2. Create a workspace
- Click New workspace.
- Name it.
- Add services:
- Import your backend repo from GitHub.
- Import your frontend repo.
- Add a Postgres database from the template.
- Confirm — the workbench opens on the
mainsession.
3. Boot the services
- Click Run all.
- The runtime containers start. Logs stream in the bottom panel.
- Application services expose a Preview URL behind Traefik.
4. Edit code
- Expand a service in the file explorer.
- Open a file — it connects to a language server running in the workspace.
- Save. The runtime hot-reloads if your service is set up for it.
5. Open a terminal
- In the bottom panel, click
+next to Terminals. - Pick the service to attach to.
- A real PTY opens inside the running container. Run migrations, REPLs, ad-hoc commands.

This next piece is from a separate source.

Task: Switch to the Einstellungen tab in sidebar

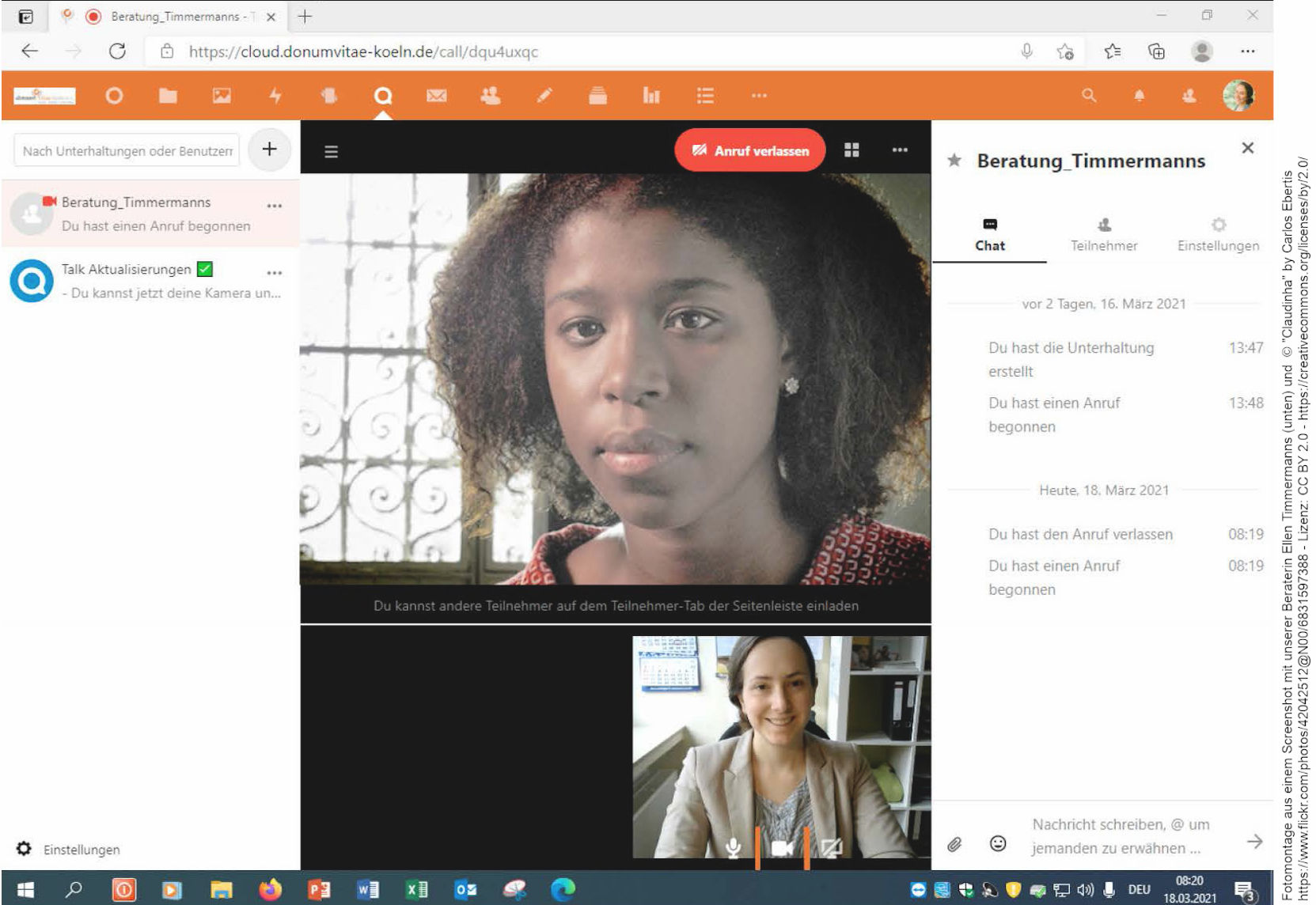Action: 1218,235
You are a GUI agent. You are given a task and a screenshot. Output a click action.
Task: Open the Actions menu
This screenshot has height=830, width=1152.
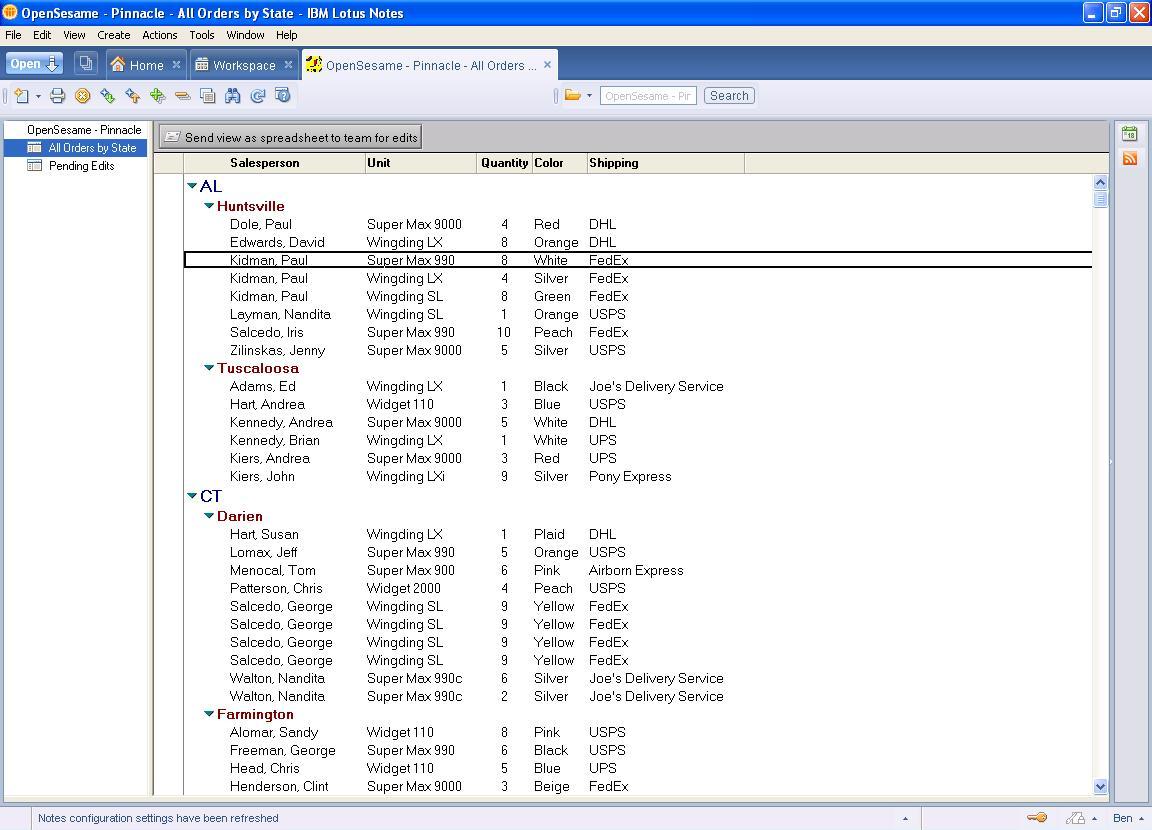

6. Branch into a feature session
- Open the session switcher.
- Create a new session, e.g.
feature/checkout-redesign, branched frommain. - The new session has its own runtime state — your changes don't disturb
main.
7. Commit and open a PR
- Open the Version Control panel.
- Review the working diff. Use Generate commit message if you want an AI draft.
- Commit. Push.
- Open a pull request against your remote.
8. Hand a task to Codex
- Open the chat panel.
- Describe the change ("Add Stripe webhook handler for
invoice.paid"). - Codex spins up its own session, runs your services, edits files, and commits.
- When it finishes, it opens a pull request you can review in the workbench.
9. Merge and move on
- Review the diff and the conflict editor if needed.
- Merge the PR.
- Delete the session if you're done with it — sessions are disposable.
Quick notes
- Use the Preview (eye) icon to open application services in the browser.
- Sessions persist their runtime; you can come back later and the containers will still be there.
- Codex never reaches beyond skills you've enabled in the workspace.